Santiago Sierra, for example, a Spanish artist who traffics in the concept of negation, did a traveling sculpture of the word "NO" in 2009. In his "NO, GLOBAL TOUR," a 5 x 13 foot "NO" in Arial typeface, weighing half a ton, was schlepped around the globe on the back of a flatbed truck. Sierra acknowledged Indiana's "LOVE" as a source but opined that Indiana's choice of word spoke more of the 60s, while "NO" was a sign of his time. But from Jesus to the latest Beyonce and Jay Z tunes, love as a concept or cultural sign has always been in play. If the 60s hippie culture and the summer of love was a strategy to challenge the growing military-industrial complex, then bring it on again, and again, and again. Not enough has changed in that regard.

It turns out Indiana's "LOVE" sculpture is more political than has generally been acknowledged, and there is plenty of precedent in his oeuvre that anticipates politically charged work. The "Confederacy" series (1965) commented on the civil rights struggles taking place in the South. He did an AIDS project in 1989, echoing the stacked letters of "LOVE," and his "Peace" series (2004) was a response to the wars in Iraq and Afghanistan. Indiana was a gay man, but this bit of biography has been conveniently absent in most of the well-known narratives. In 1966 — three years before the Stonewall riots — for a gay man to produce a monumental sculpture on the subject of love was to covertly assert a more diverse reading of the word and the act. I'm not saying it was the Trojan Horse of gay love, but the sculpture may fairly be regarded as his non-exclusionary way of addressing love's multiplicity and difference. It should therefore be read as a deliberately subversive decision in the context of 1966. Hidden in plain sight is the willful non-specificity of this word and the possibility of a more open conception of who and how we love — all in public spaces across the nation and the world.
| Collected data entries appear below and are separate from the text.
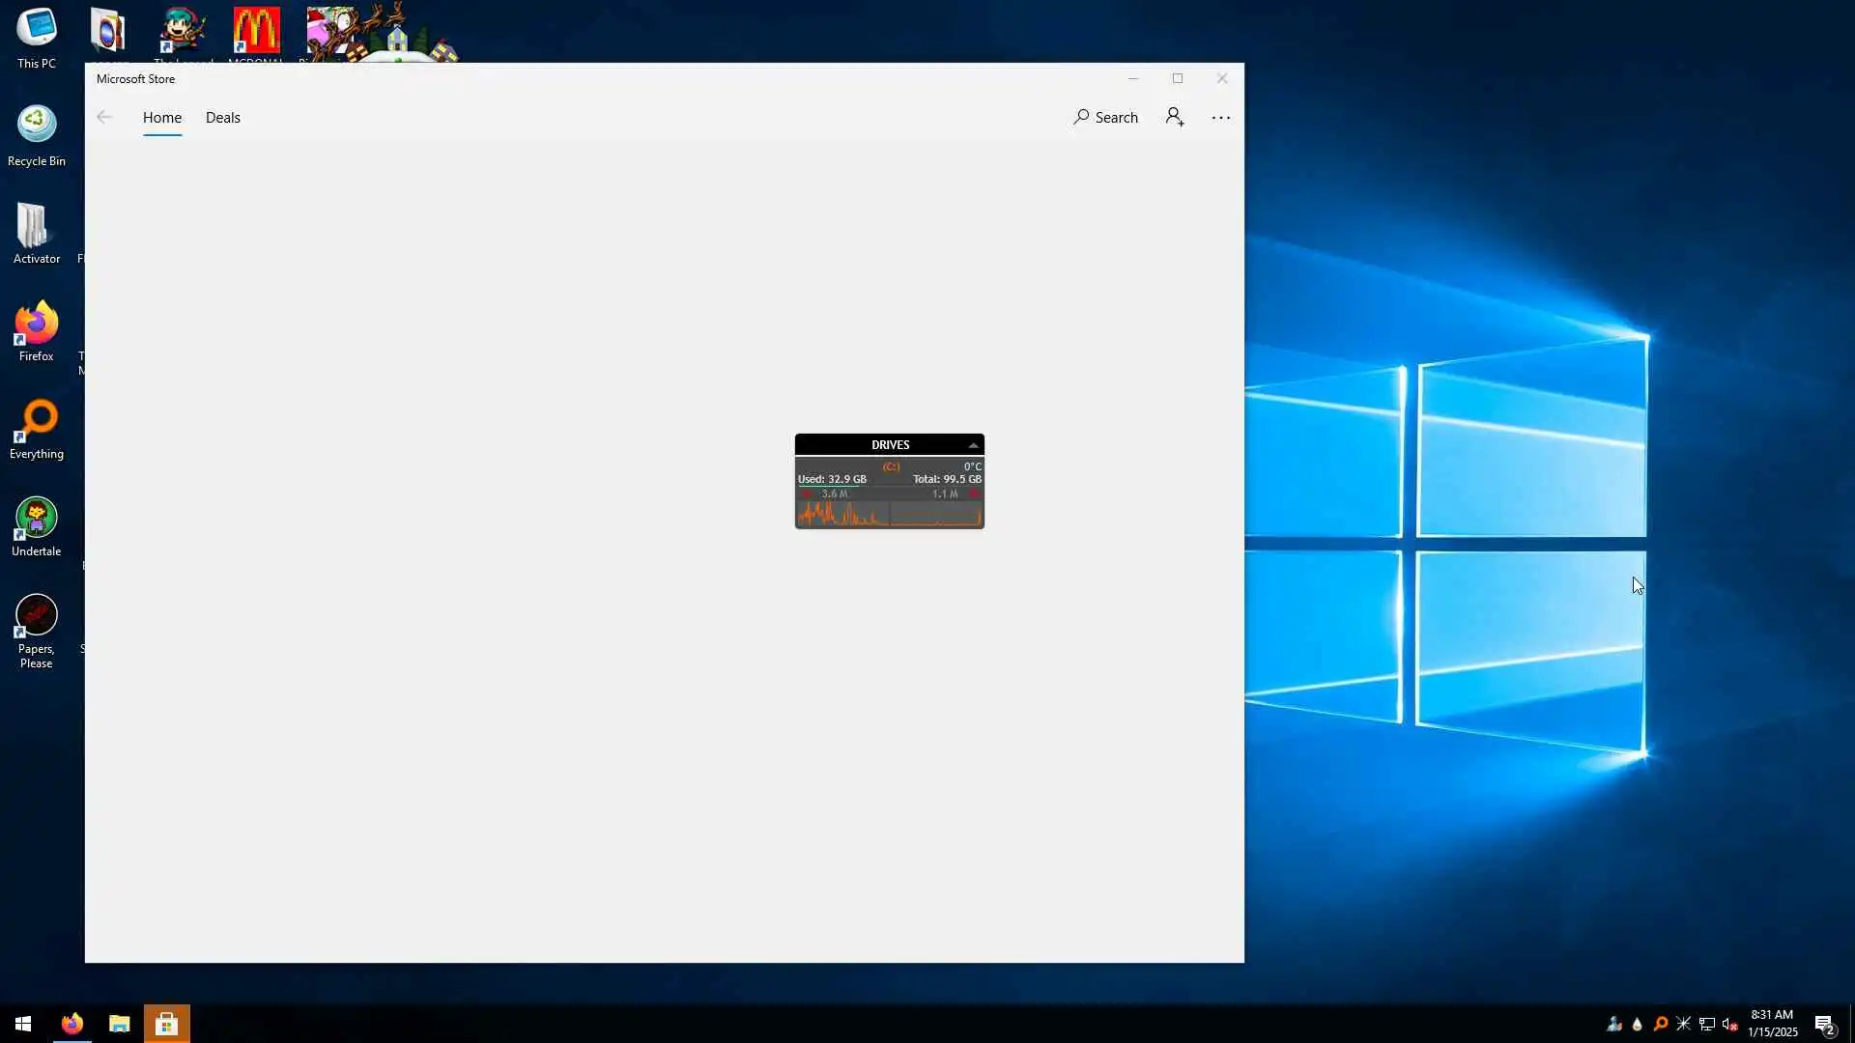Open the Recycle Bin on the desktop

point(37,126)
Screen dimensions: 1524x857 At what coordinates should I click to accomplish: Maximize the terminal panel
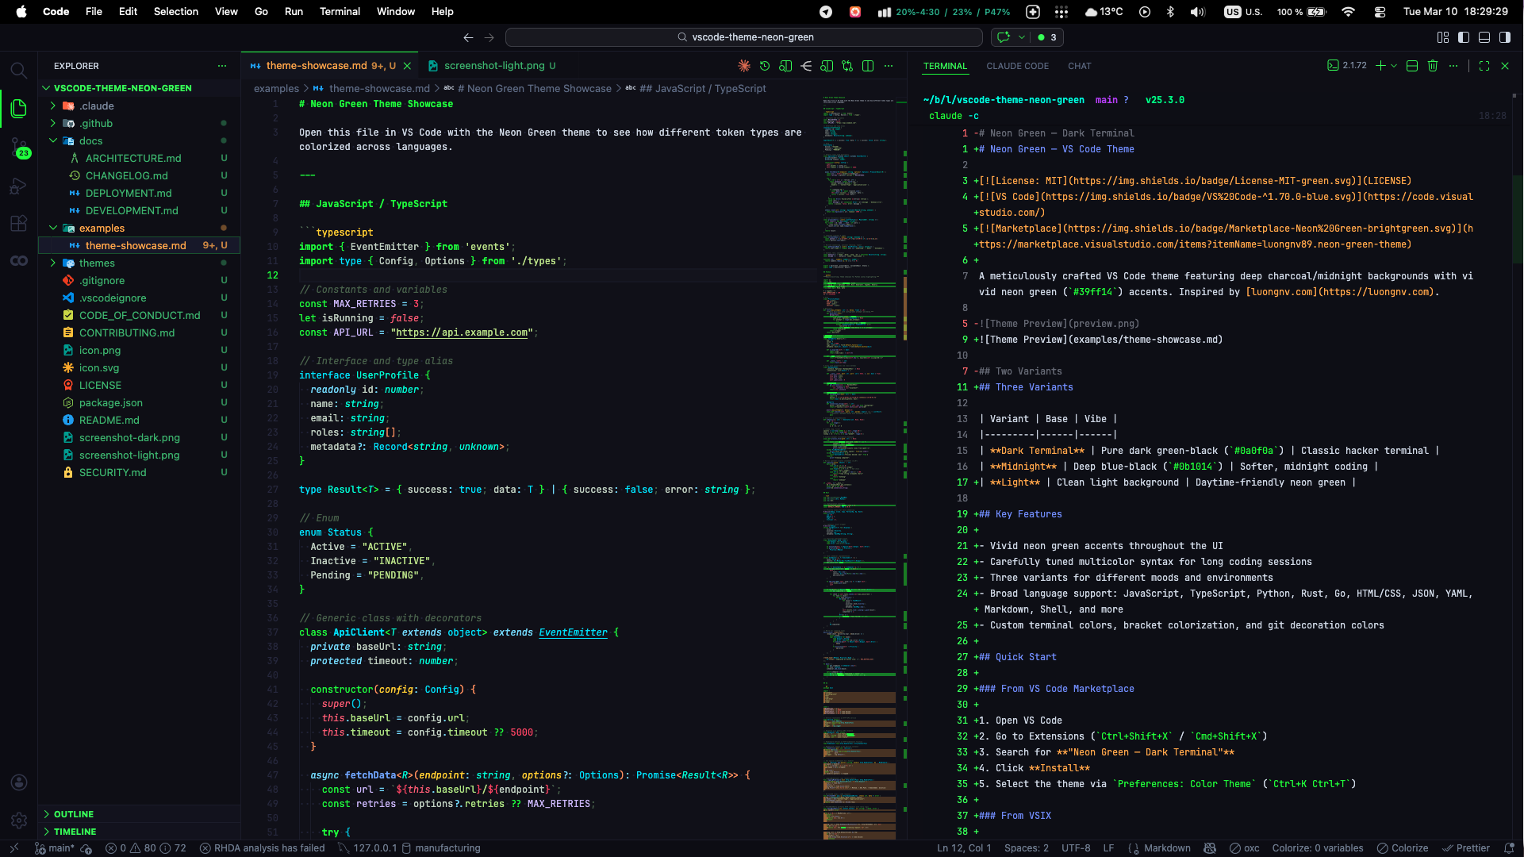point(1484,66)
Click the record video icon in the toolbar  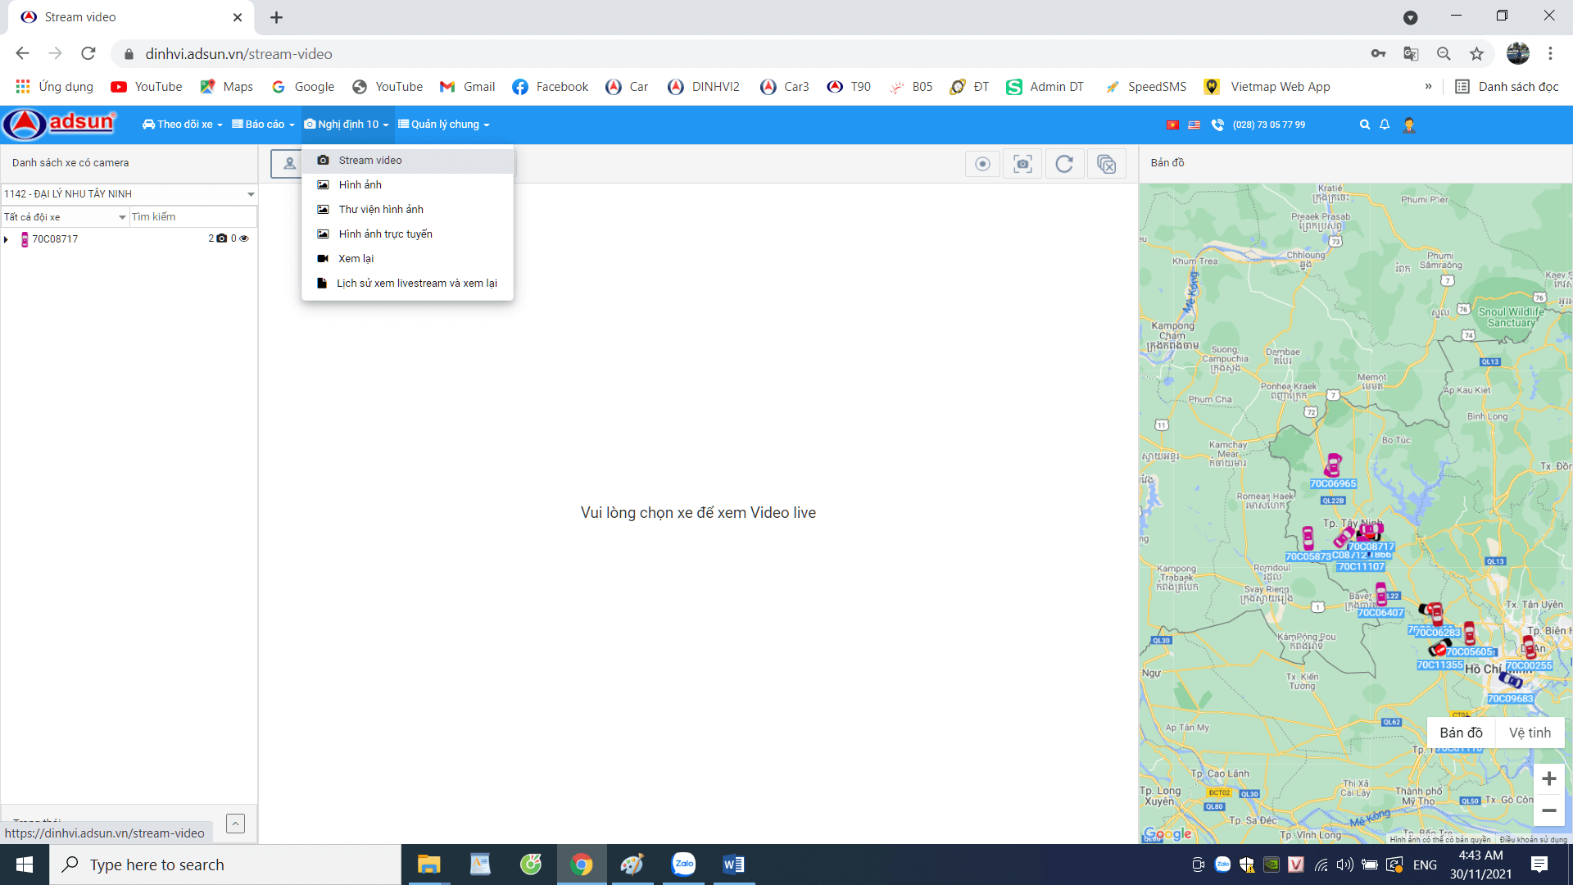tap(982, 164)
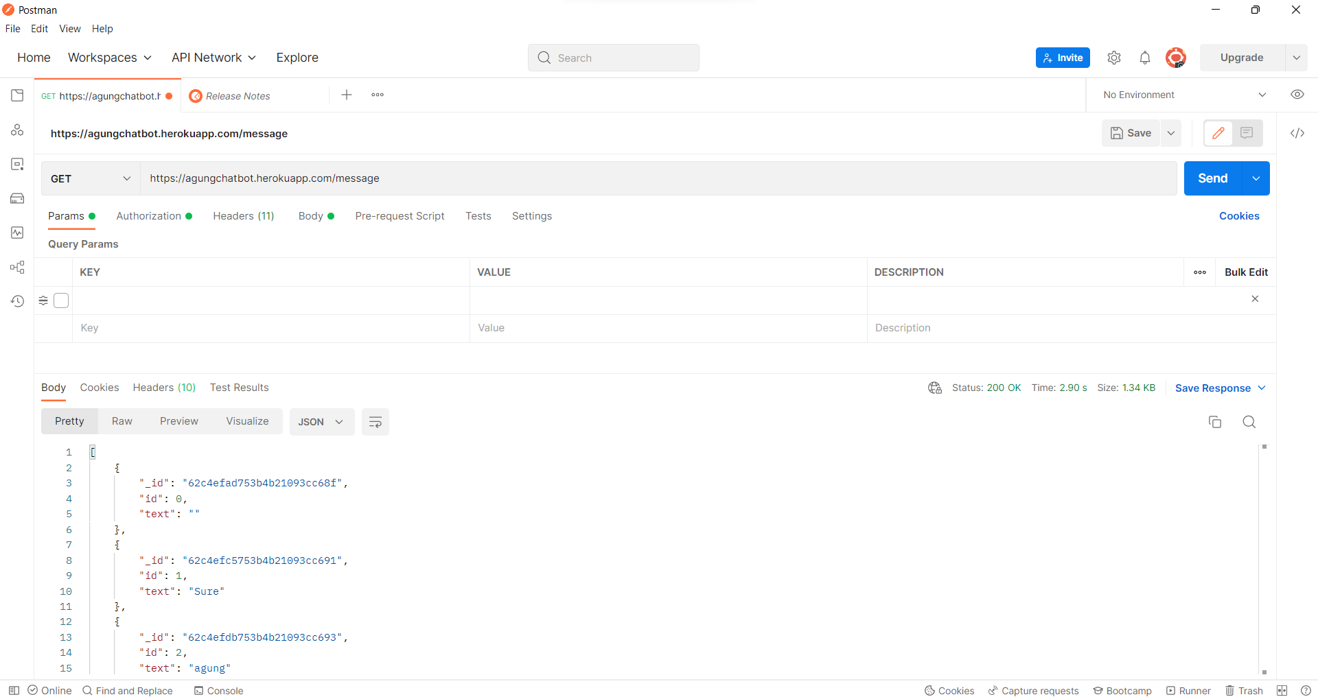Toggle the request comments panel
The height and width of the screenshot is (697, 1318).
tap(1247, 133)
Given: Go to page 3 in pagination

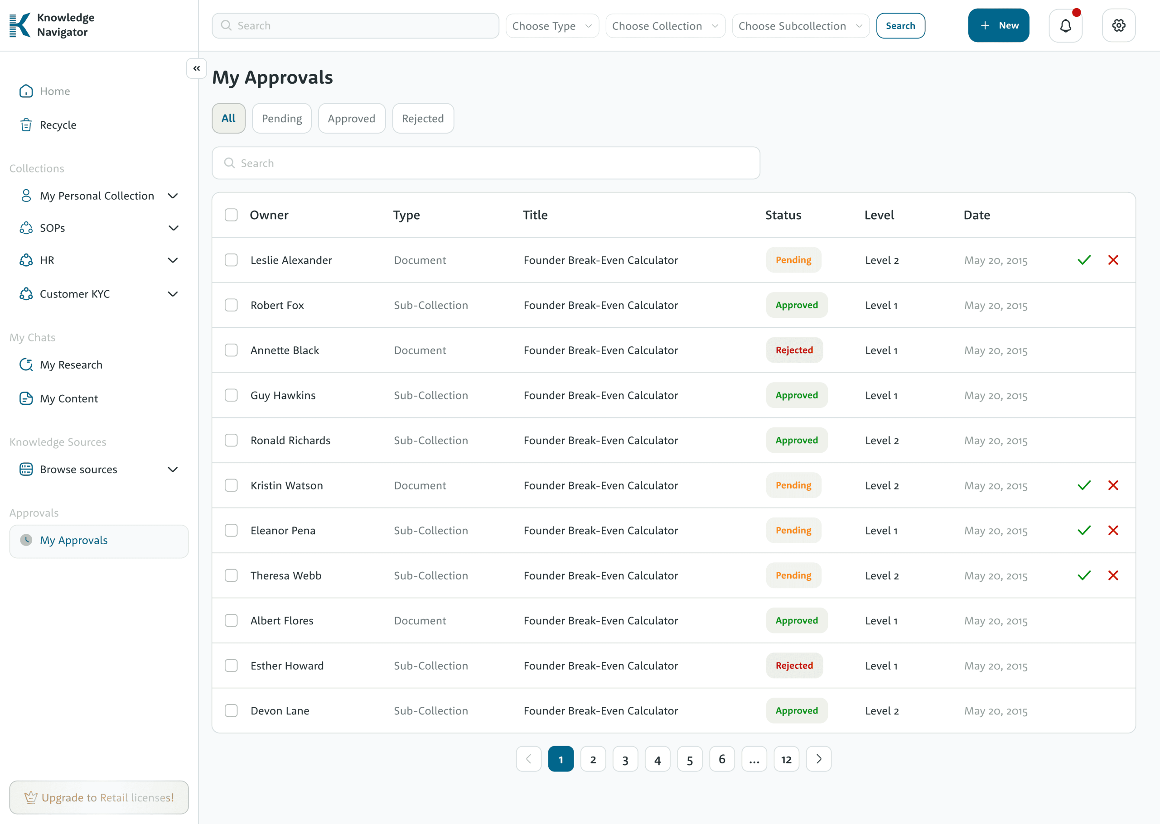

In the face of potential challenges to the legalization of same-sex marriage with the likely appointment of an extreme conservative Supreme Court Justice, let us line up in front of Indiana's "LOVE" sculptures, and circulate our selfies of queer love — unregulated, open, and free. Robert Indiana wasn't lauded by the art world, but his work was beloved by the masses who continue to turn out, over 50 years later, to memorialize that which belongs to all genders and sexual orientations.